Nigdy w 5* nie widziałem żadnej burdy. Jeżdżę do takich hoteli wyłącznie ze względu na spokój i panującą kulturę. To jest największym luksusem jaki można sobie wymarzyć...
Widać że rzadko bywasz w 5* Pamiętaj 5* to Sheraton, Hilton, Belmond, Marriott, Four Seasons, Riu a tureckie, egipskie, chorwackie, włoskie pięć gwiazdek to takie trzy plus maks. Teraz się zastanów, naprawdę byłeś w hotelu 5* ?
Cycki wiszą na waleniu, nie patrzeć — ale ładne nogi u przeciwniczki to rekompensują.

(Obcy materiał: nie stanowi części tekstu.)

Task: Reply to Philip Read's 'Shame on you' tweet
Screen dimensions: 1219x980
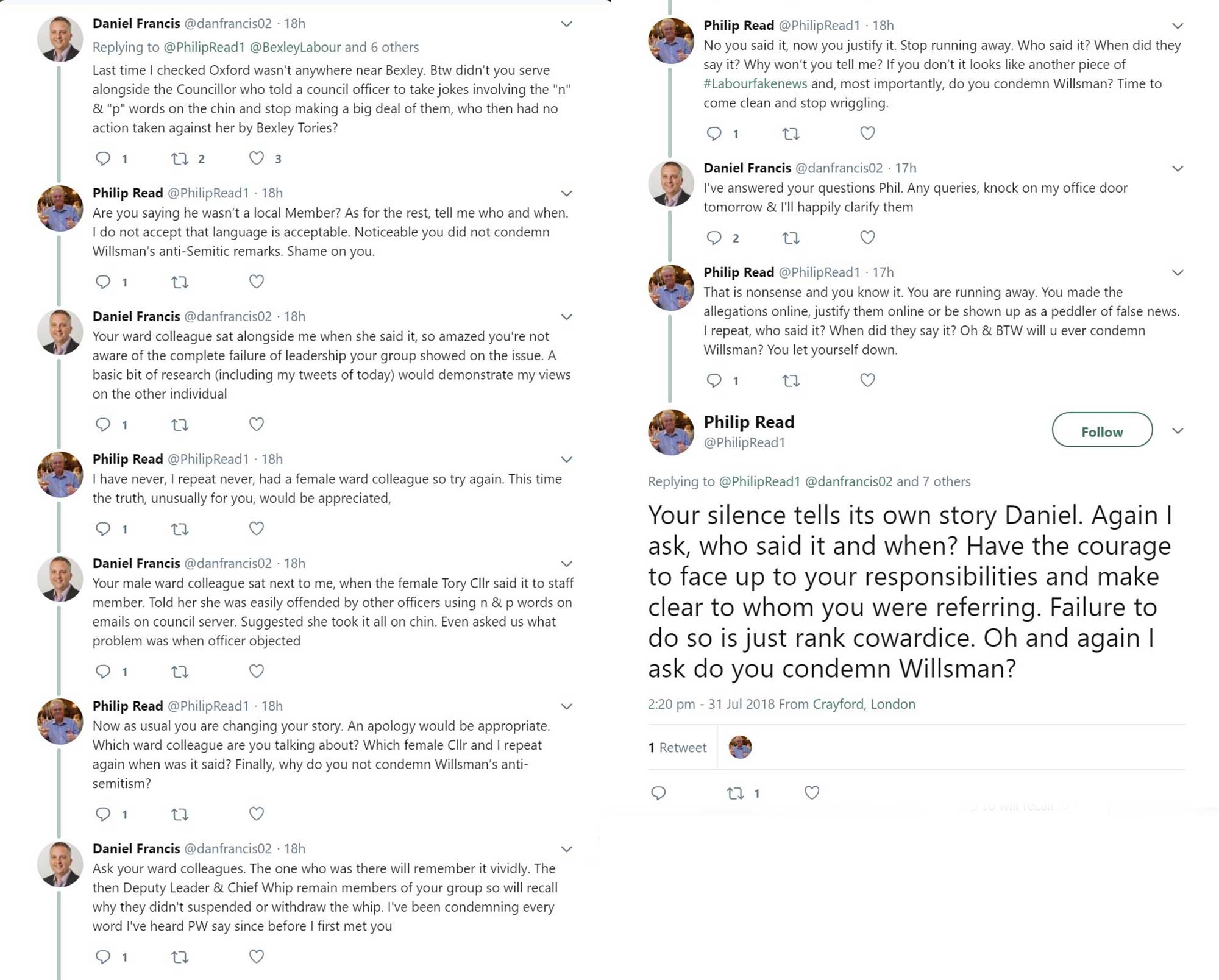Action: click(103, 282)
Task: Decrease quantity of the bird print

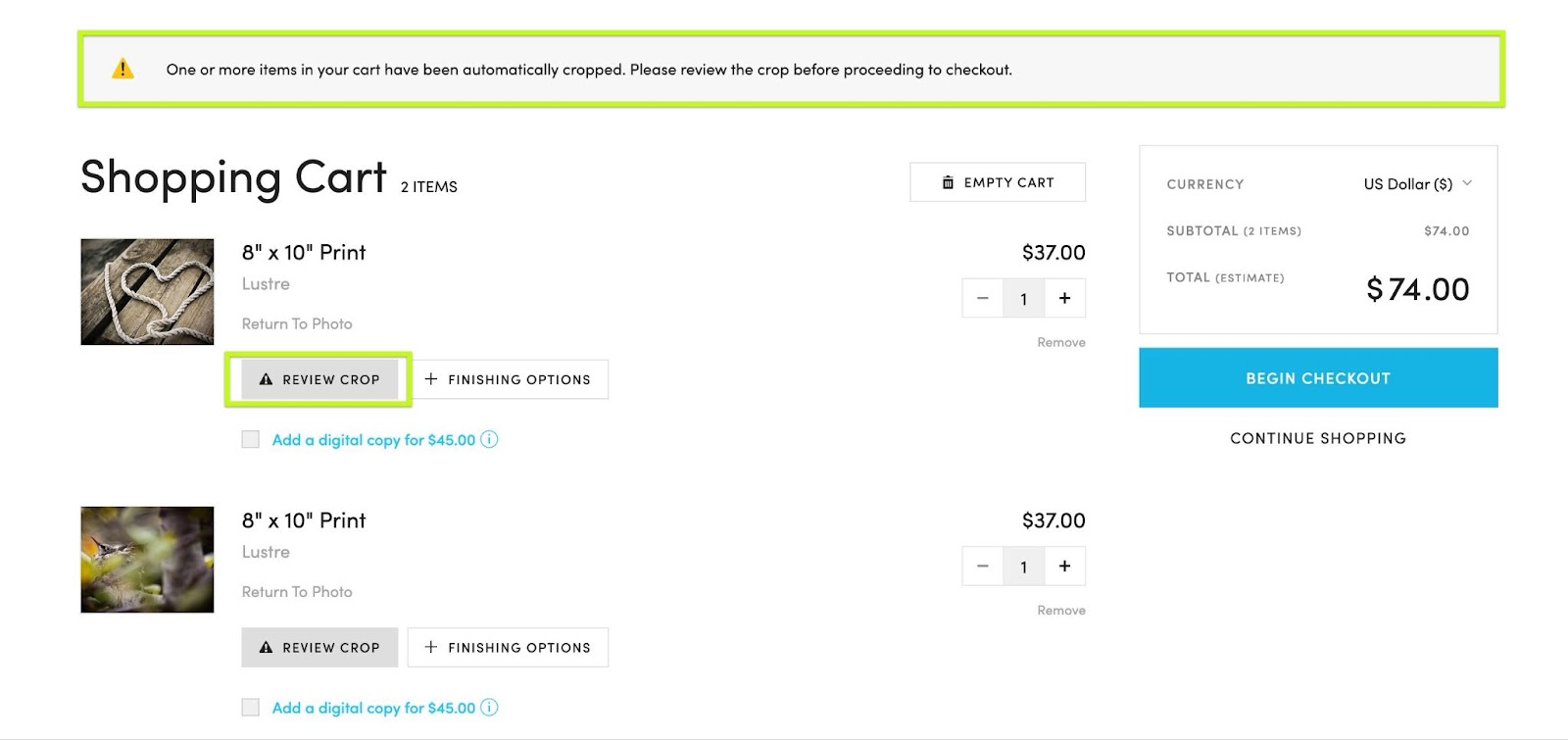Action: pos(983,566)
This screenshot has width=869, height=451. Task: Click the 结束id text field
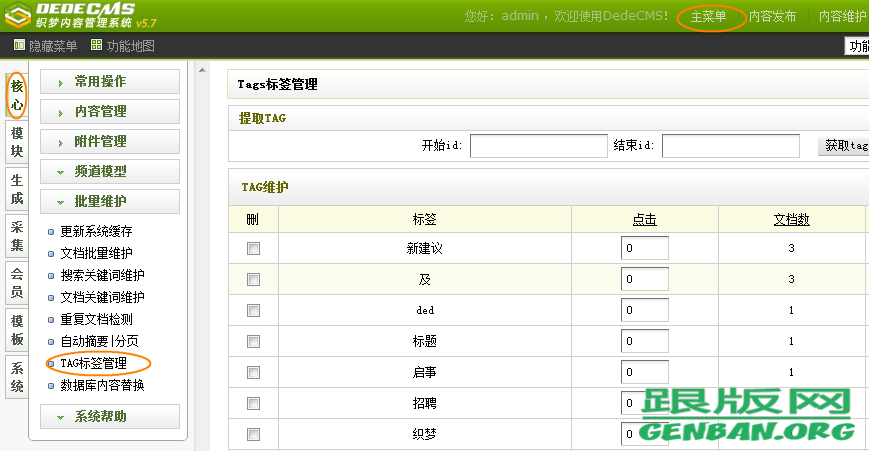[x=730, y=146]
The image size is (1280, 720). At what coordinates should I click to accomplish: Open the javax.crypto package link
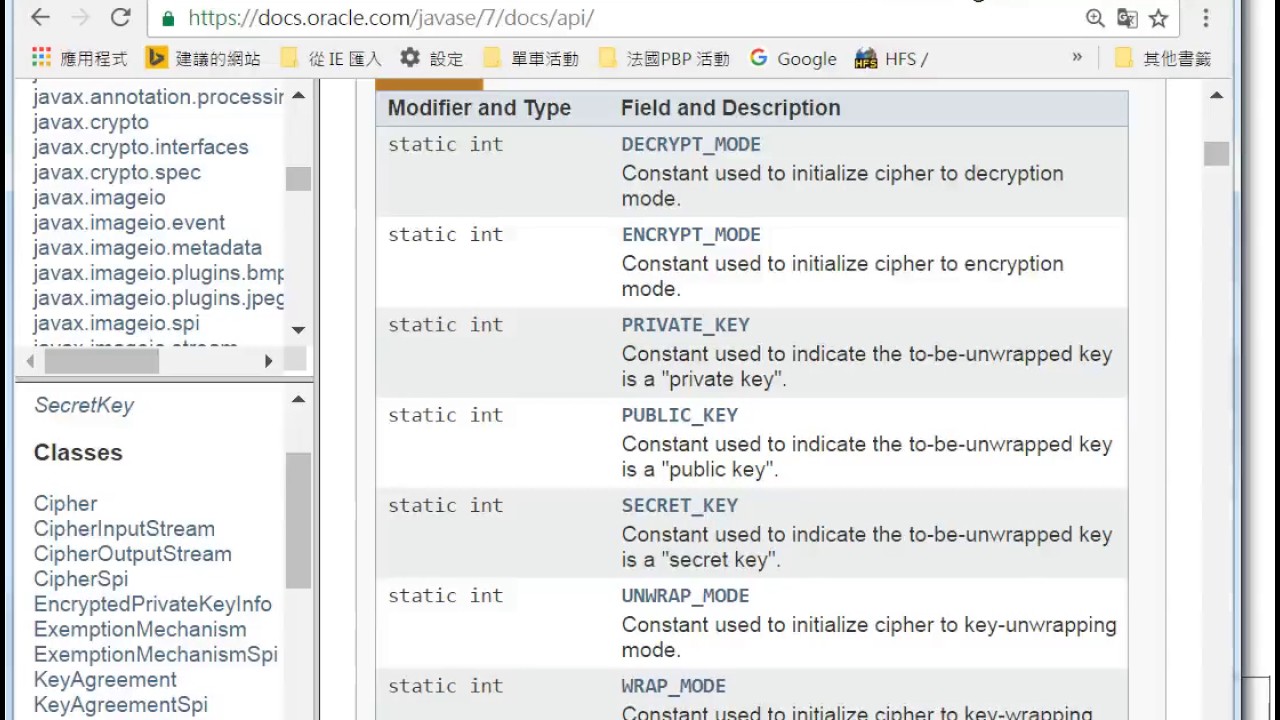91,122

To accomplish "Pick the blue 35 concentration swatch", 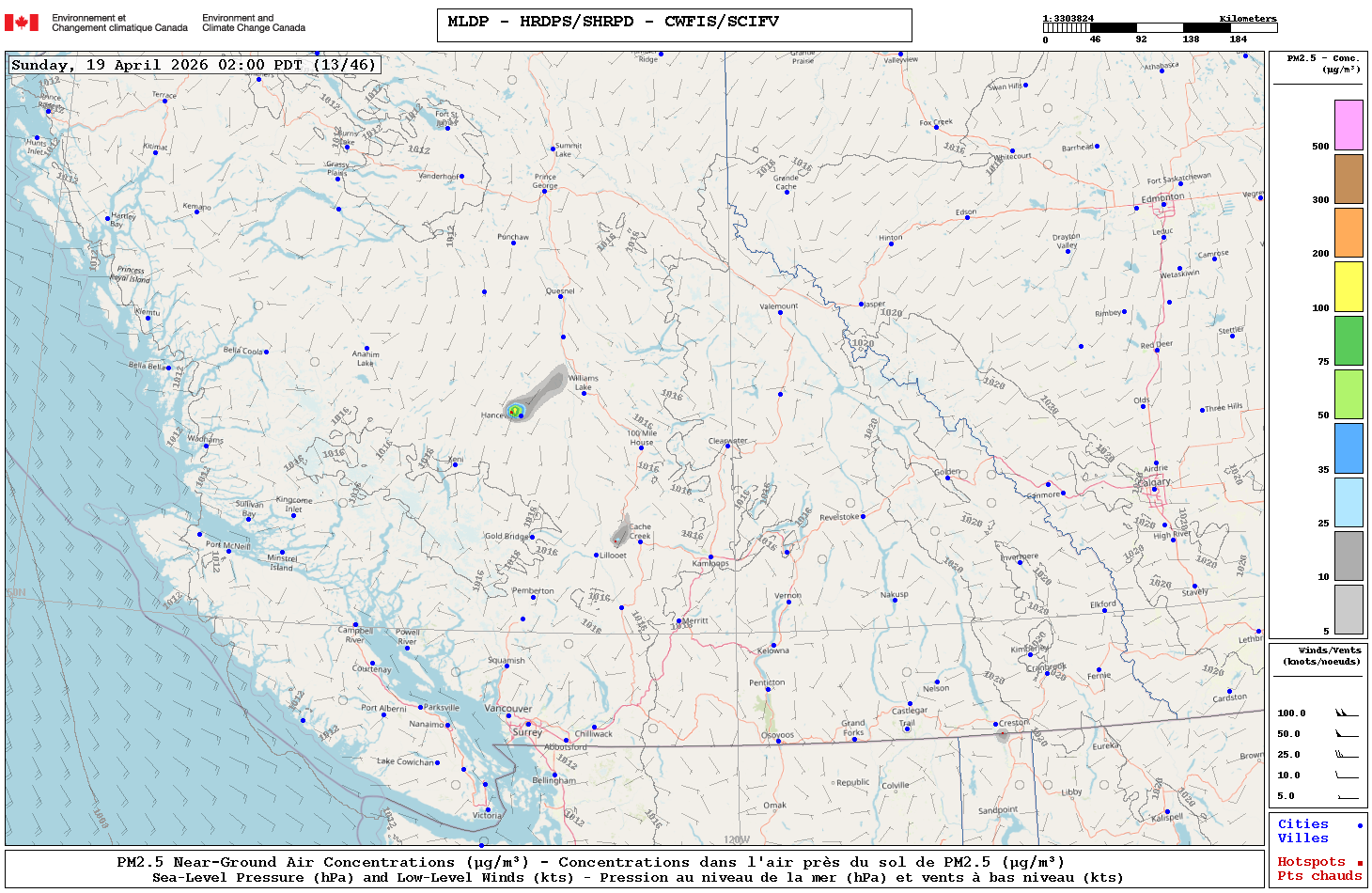I will coord(1349,447).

Zaś hotele z gwiazdkami to przekręt aby obrobić bogackich. W 5-gwiazdkowym nie byłam, ze 20 lat temu dali mi kiedyś 4-★ (nie wiem po co). Kosztowało to ponad dwa koła za noc (przed wielką inflacją, czyli PLN stracił od tego czasu ponad połowę wartości), miałam opłacić wpierw sama po czym dostać zwrot — którego NIE DOSTAŁAM! A wówczas to był dla mnie straszny piniądz, i pewnie dla większości z was nadal jest. A warte to było chociaż? Kibel wg. japońskich standardów (dziwna elektronika bez instrukcji), marmur na korytarzu i tak gorszy niż w ZUSie, a dywan w pokoju jakiś w kiepskim stanie. Wyspać nie gorzej można się i w hostelu. Pieprzyć drogie hotele!